» Provided material
((

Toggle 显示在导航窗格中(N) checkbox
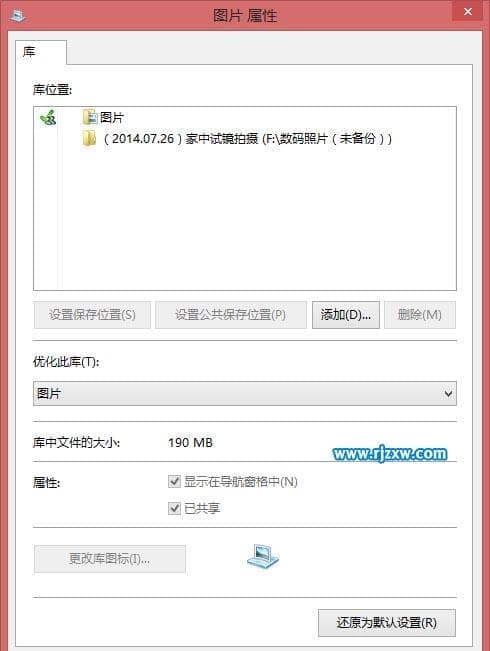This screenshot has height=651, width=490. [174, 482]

))
((

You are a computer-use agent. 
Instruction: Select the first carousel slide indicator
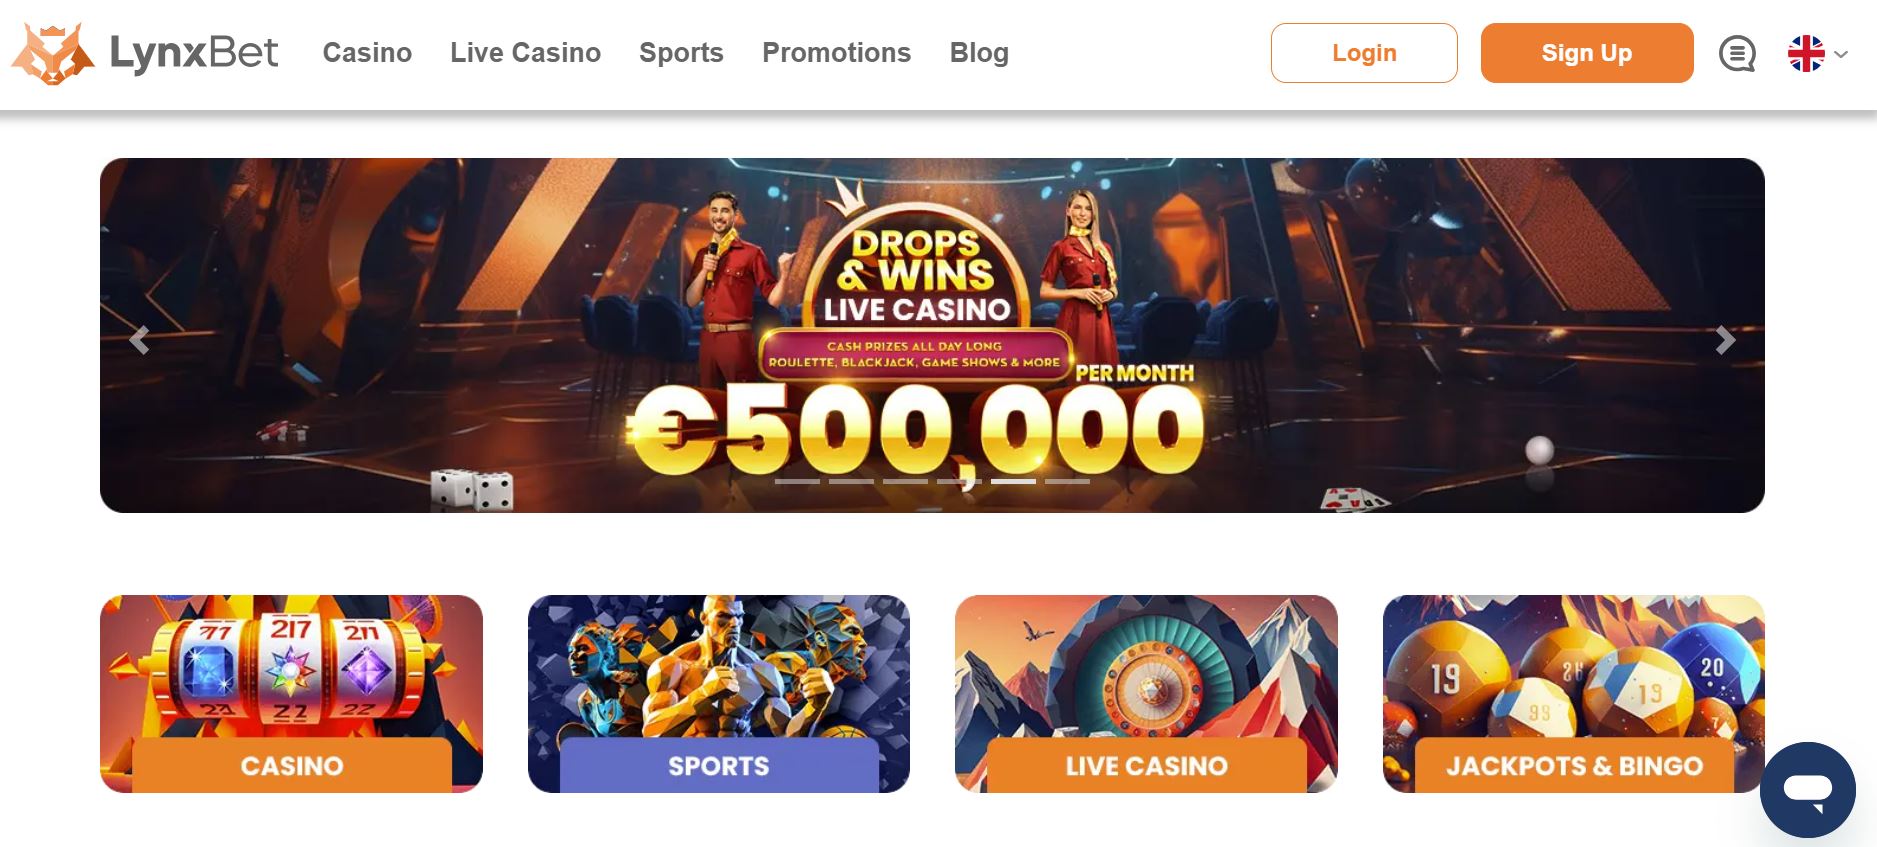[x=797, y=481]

))
((

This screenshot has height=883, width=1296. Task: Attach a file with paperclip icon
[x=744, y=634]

))

» Work required
Convert the entries into a numbered list, omitting blank lines, beginning with the line that contains "This screenshot has height=883, width=1296." and continuing through the line that contains "[x=744, y=634]".

» Full answer
1. This screenshot has height=883, width=1296. Task: Attach a file with paperclip icon
2. [x=744, y=634]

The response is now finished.